L’ancien président n’ayant pas clarifié la situation, le doute continue de planer sur la véracité de cette interview, et par conséquent, sur le sérieux des journalistes l’ayant organisée.

 

La chasse aux deepfakes : comment révéler l’imposture 

Des techniques concrètes existent, expliquées notamment dans cet article de Libération. La plus simple est de repérer des incohérences visuelles dans les vidéos, en observant attentivement les clignements des yeux, l’orientation de la lumière ou encore les mouvements des lèvres.

Dans le cas des contenus audio, repérer les deepfakes est plus difficile, mais des indices peuvent se cacher dans le débit de paroles, la respiration, ou encore l’intonation. C’est ce qu’explique Factuel, le service de fact-checking de l’AFP, dans cette vidéo qui décrypte le faux message vocal d’Emmanuel Macron au chef des militaires putschistes au pouvoir en Guinée.

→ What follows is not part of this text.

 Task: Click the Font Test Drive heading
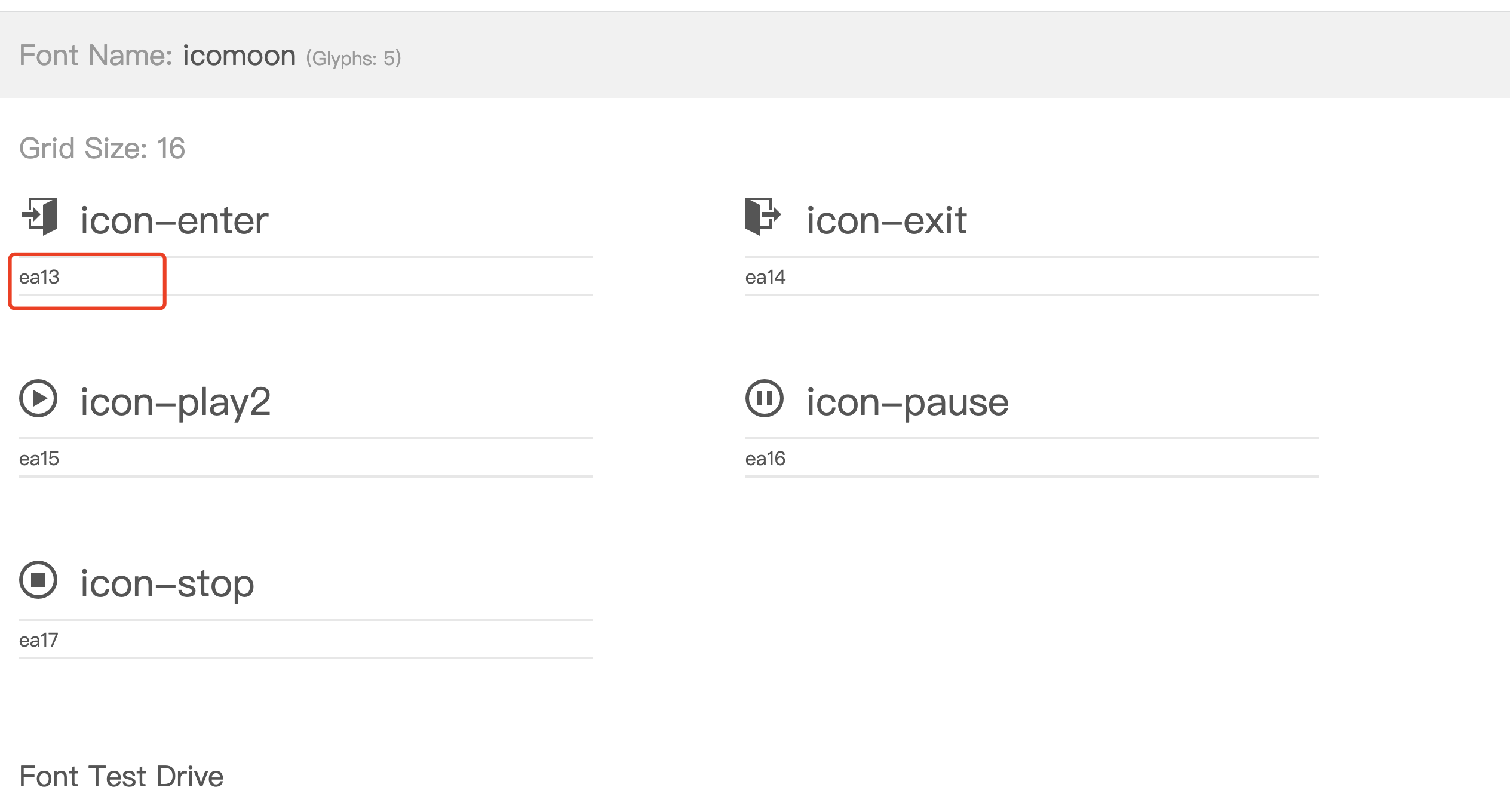pyautogui.click(x=121, y=776)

Par ailleurs, des outils de détection automatique existent : Deepware, Truepic, ou encore Microsoft Video Authenticator qui analysent les vidéos, audios ou images et donnent un verdict sur l’authenticité d’un contenu. L’outil FakeCatcher, introduit récemment par Intel, revendique un taux de précision de 96 %.

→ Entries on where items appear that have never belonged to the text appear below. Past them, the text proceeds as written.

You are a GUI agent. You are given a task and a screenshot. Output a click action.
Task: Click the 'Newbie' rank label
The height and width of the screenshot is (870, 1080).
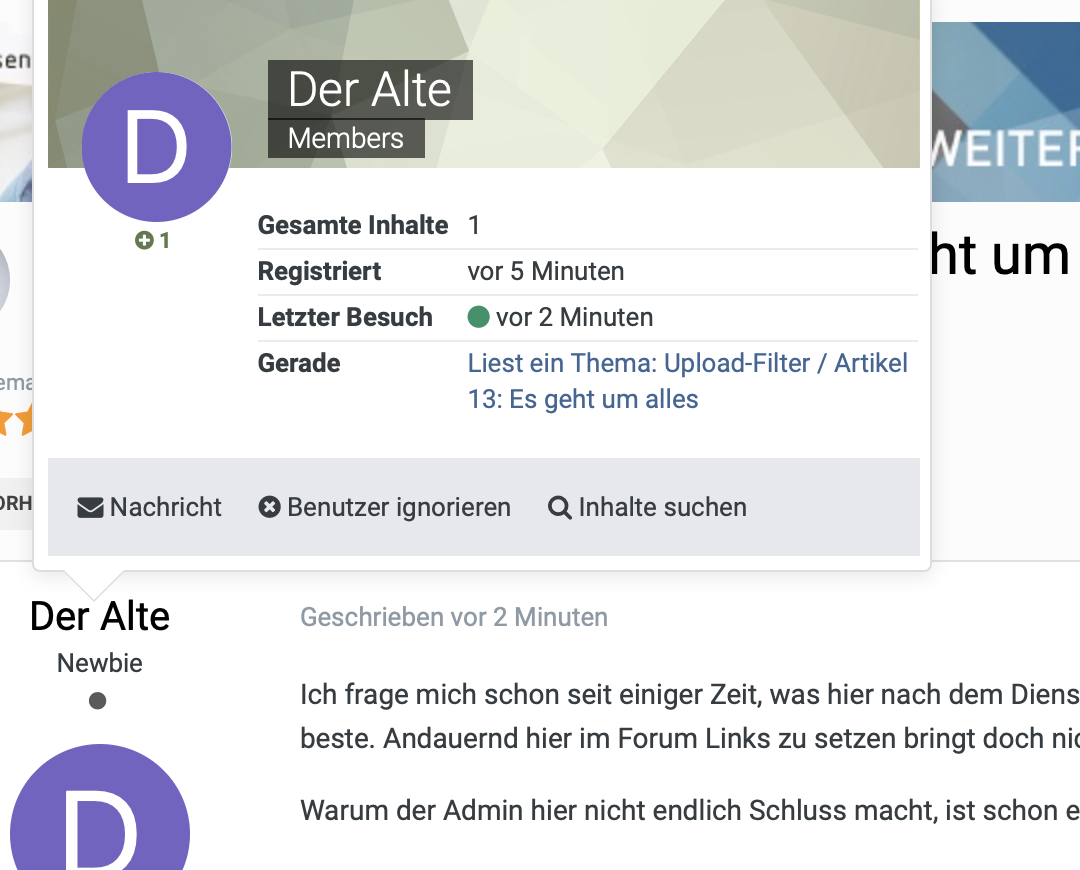100,663
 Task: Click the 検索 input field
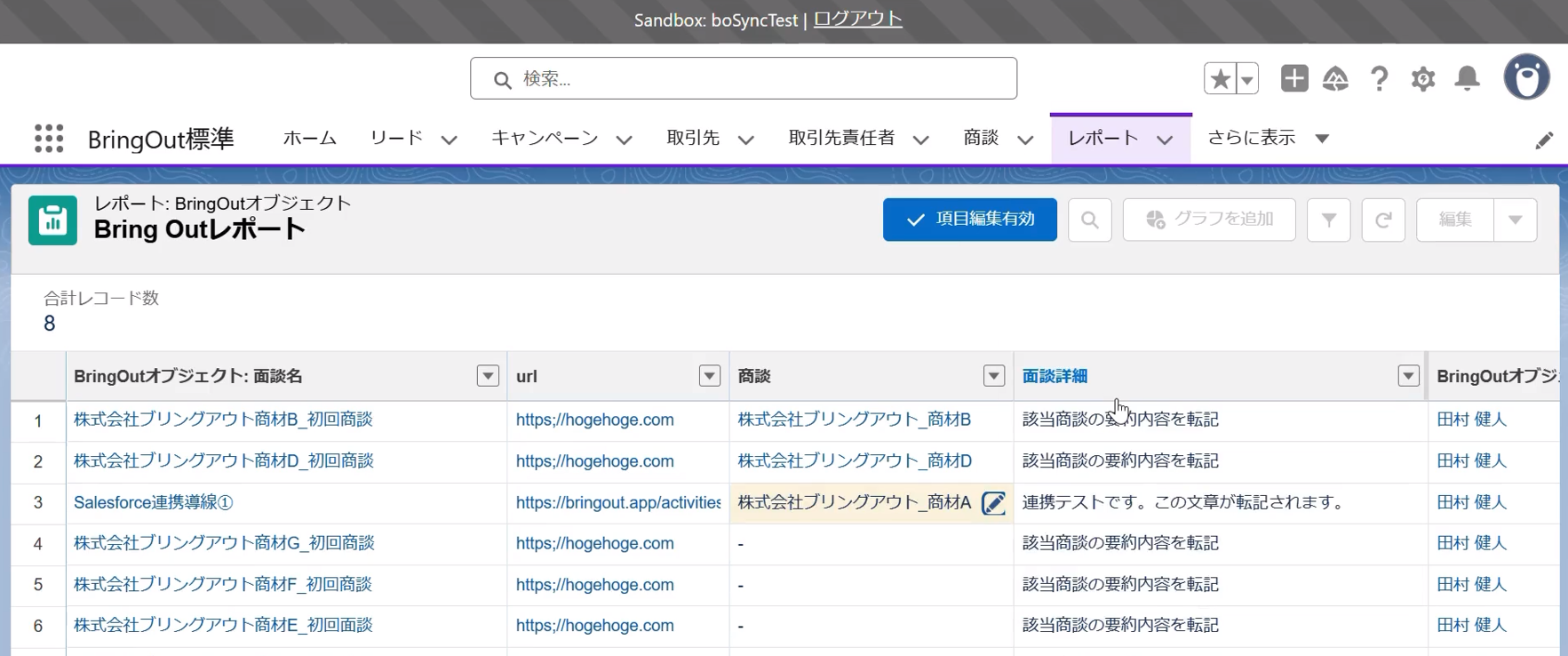744,78
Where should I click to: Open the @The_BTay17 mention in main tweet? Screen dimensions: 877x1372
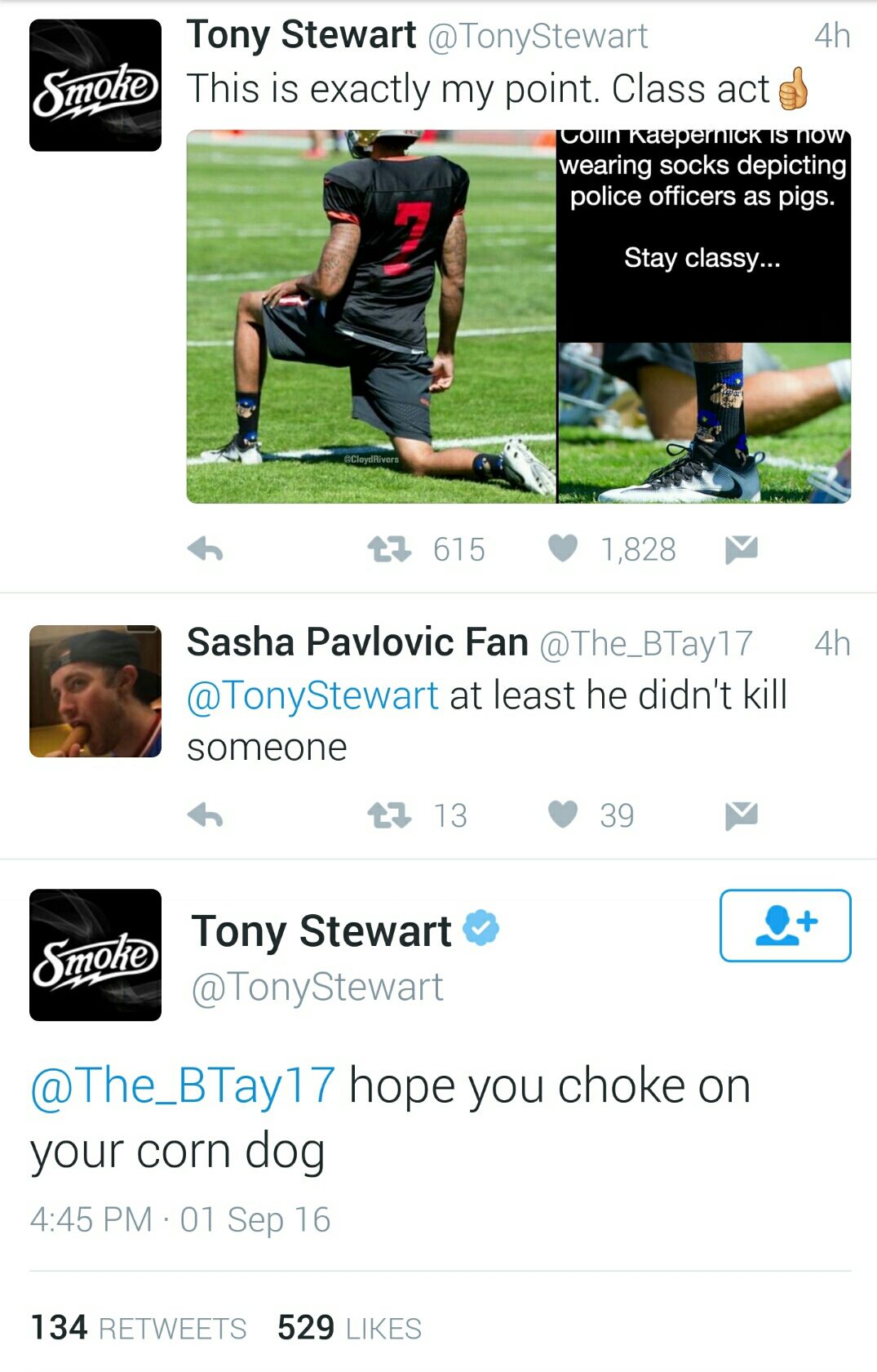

Ce taux, bien que très élevé, souligne néanmoins le problème de ces techniques et outils : ils ne sont jamais fiables à 100 %, et les progrès constants de l’intelligence artificielle rendent la détection des deepfakes toujours plus difficile.

 

La vérification des sources à l’ère des deepfakes

Face aux informations suspectes, les journalistes doivent faire preuve de toujours plus de prudence et vérifier minutieusement leurs sources. Il est par ailleurs désormais essentiel pour les professionnels de l’information de se former en continu face aux évolutions rapides des menaces en matière de désinformation, et de collaborer, si besoin, avec des experts en technologies avancées pour évaluer certaines sources.

Pour ne rien laisser au hasard, de nombreux médias se sont d’ailleurs dotés de services de fact-checking, avec des compétences avancées en matière de détection de deepfakes. C’est par exemple le cas du Monde, qui a développé une expertise reconnue en matière d’analyse et de vérification de vidéos.

Finalement, là est toute l’ambivalence de l’impact des deepfakes sur le travail des journalistes. Si ces nouveaux contenus constituent incontestablement une menace pour la profession, ils sont aussi l’opportunité de renforcer le rôle des journalistes dans la vérification des faits, et de les ériger ainsi en véritables défenseurs de la vérité.